The San Diego Chargers will enter the 2014 season with an interesting situation in their backfield. The results of 2014 themselves won’t necessarily be interesting, but what this year may mean for the 2015 offseason is more intriguing. San Diego signed running back Donald Brown to a three-year/$10.5 million contract during the offseason, in a strange move during a time no team wanted to give any money to any running backs. The Chargers had an effective backfield in 2013 with Ryan Mathews and Danny Woodhead, but both of those backs will be on the final year of their contracts. While 2014 should be another efficient year, both Woodhead and Brown were in the top ten of Football Outsiders’ DVOA and Mathews was in the top 20, could the Chargers use the 2014 NFL Draft to prepare for one or two of these backs no longer being on the roster after the season?

Obviously with the backfield as currently constructed, running back isn’t a very high priority to address in the draft and shouldn’t be until Day 3. Since you’ve probably spent the past two months reading about what’s going to happen with prospects in the first round, let’s take a quick dive into a Day 3 prospect who could develop into a future productive member of the San Diego backfield, Arizona State’s Marion Grice.

Depending on the media outlet, Grice is projected to be selected anywhere from the fifth- to the seventh-round, but has talent that will play much higher than that level on the field. He might not have a great second-gear for speed many evaluators look at in a running back prospect, but his decisions are quick and he has the ability to break tackles. Grice excels more in his agility than pure speed, but his vision on the field allows that ability to shine. He’s also the best pass catcher of any running back prospect in the draft. Watch some highlight films of him and see some catches a majority of backs wouldn’t dream of making. The linked highlights are from 2012, but he was even better in 2013.

In 2014 and even 2015 the Chargers would be able to benefit from having productive backs in front of Grice, allowing him to keep his production per touch high, as he scored on just over every 12 touches in 2013. That type of production isn’t likely to be sustained at the pro level, but Grice has upside as a playmaker who makes smart decisions and positive plays more often than not.

Grice also has the ability to return kicks, which could be his main responsibility during his rookie season. That would also benefit other players on the roster by taking additional responsibilities from Woodhead, Eddie Royal and allowing Keenan Allen to focus solely on being the team’s No. 1 receiver.

At 6’0” and 208 lbs, Grice could turn into a combination of Mathews and Woodhead in the backfield, which might be what the Chargers need if both leave in free agency at the end of the season. After the signing of Brown, who bumps in cap hit from $1.9 million in 2014 to $4 million in 2015, the departure of Mathews wouldn’t be surprising. Even hitting free agency at age 30, like Woodhead will after the season, he’ll like receive much more than the two-year/$3.5 million deal he signed last offseason.

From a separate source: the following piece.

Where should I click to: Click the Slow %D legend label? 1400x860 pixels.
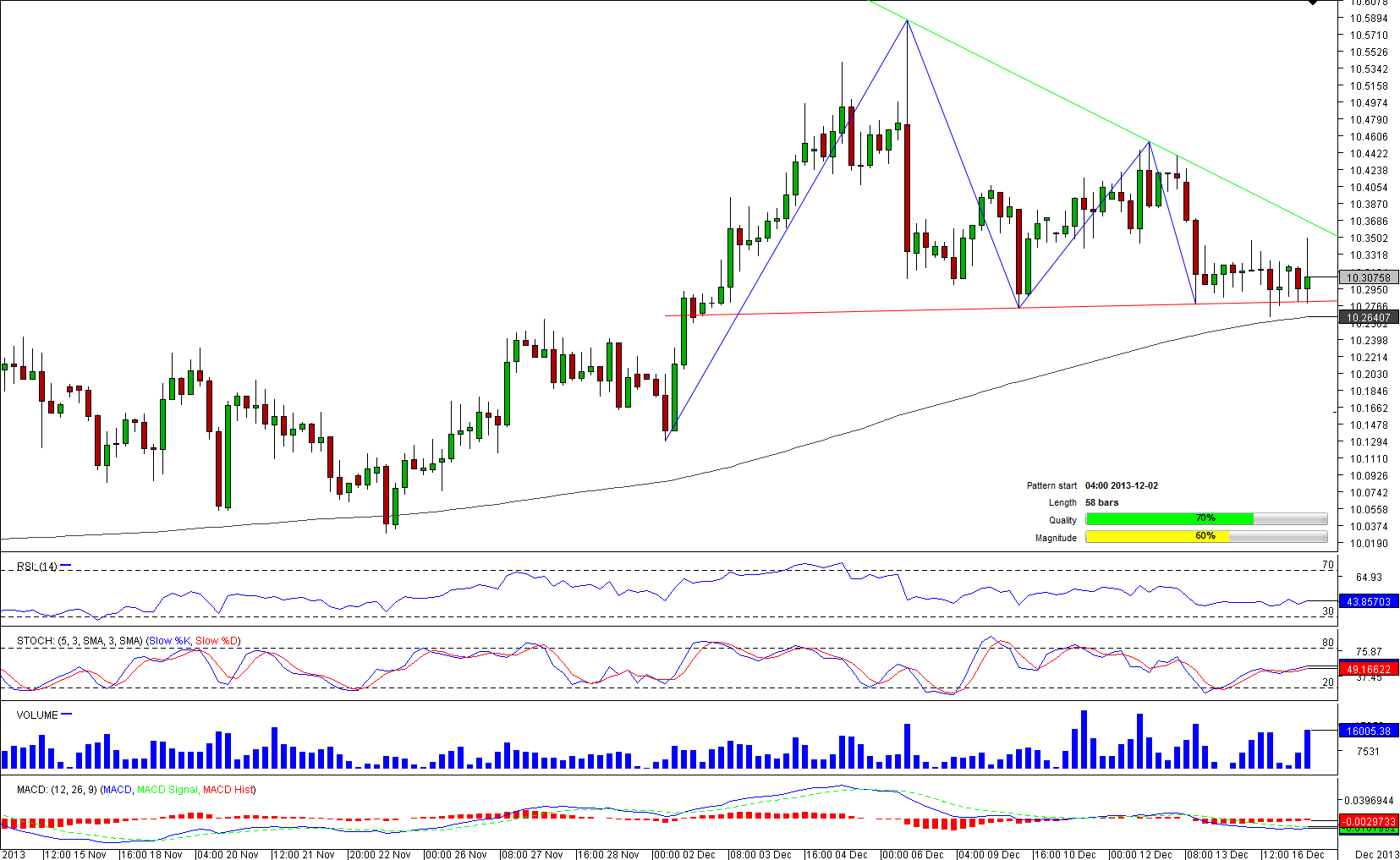217,641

Even if the full benefit of drafting Grice might not be truly realized until 2015, his upside is enough to be well worth the late-round pick needed to select him. If the Chargers were to truly select players late in the draft based on the best player available, it would be difficult not to see Grice at the top of the list at the start of Day 3. While he will have a difficult time breaking into the rotation of Mathews, Brown and Woodhead in 2014, his ability to do other things on the field would keep him from being an inactive fourth running back during his rookie season.

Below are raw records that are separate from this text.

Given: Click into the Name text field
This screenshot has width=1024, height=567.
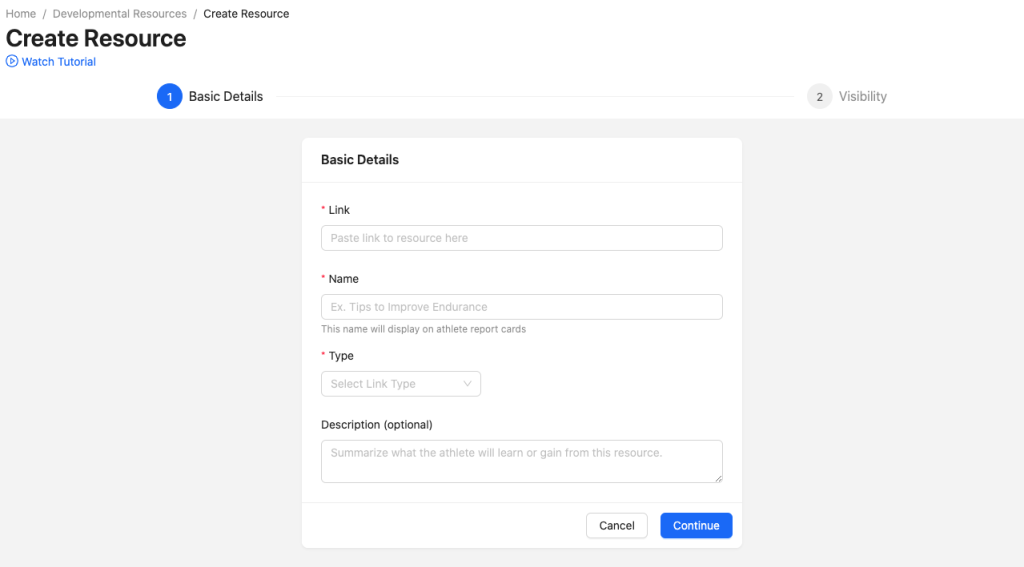Looking at the screenshot, I should click(521, 307).
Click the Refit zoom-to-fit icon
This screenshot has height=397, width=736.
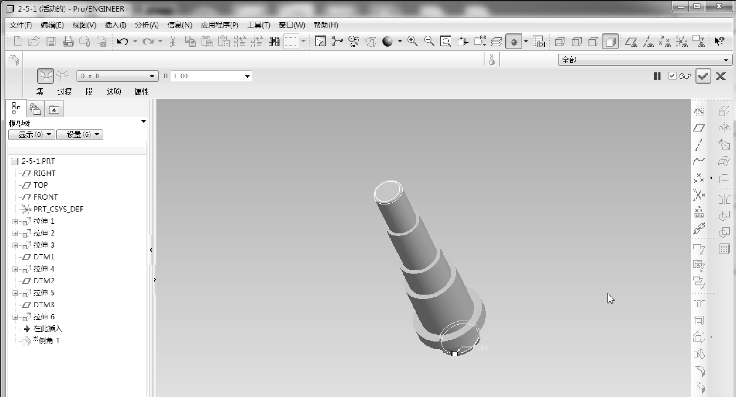445,41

Having Grice on the roster on a cheap rookie contract would also allow San Diego to use the funds that would have been used on Mathews or Woodhead on other issues on the roster, likely some type of pass rusher with Dwight Freeney’s contract expiring. Running back might seem like one of the last positions that needs to be addressed, but a low-risk high reward selection of Grice could keep it that way for the next few years.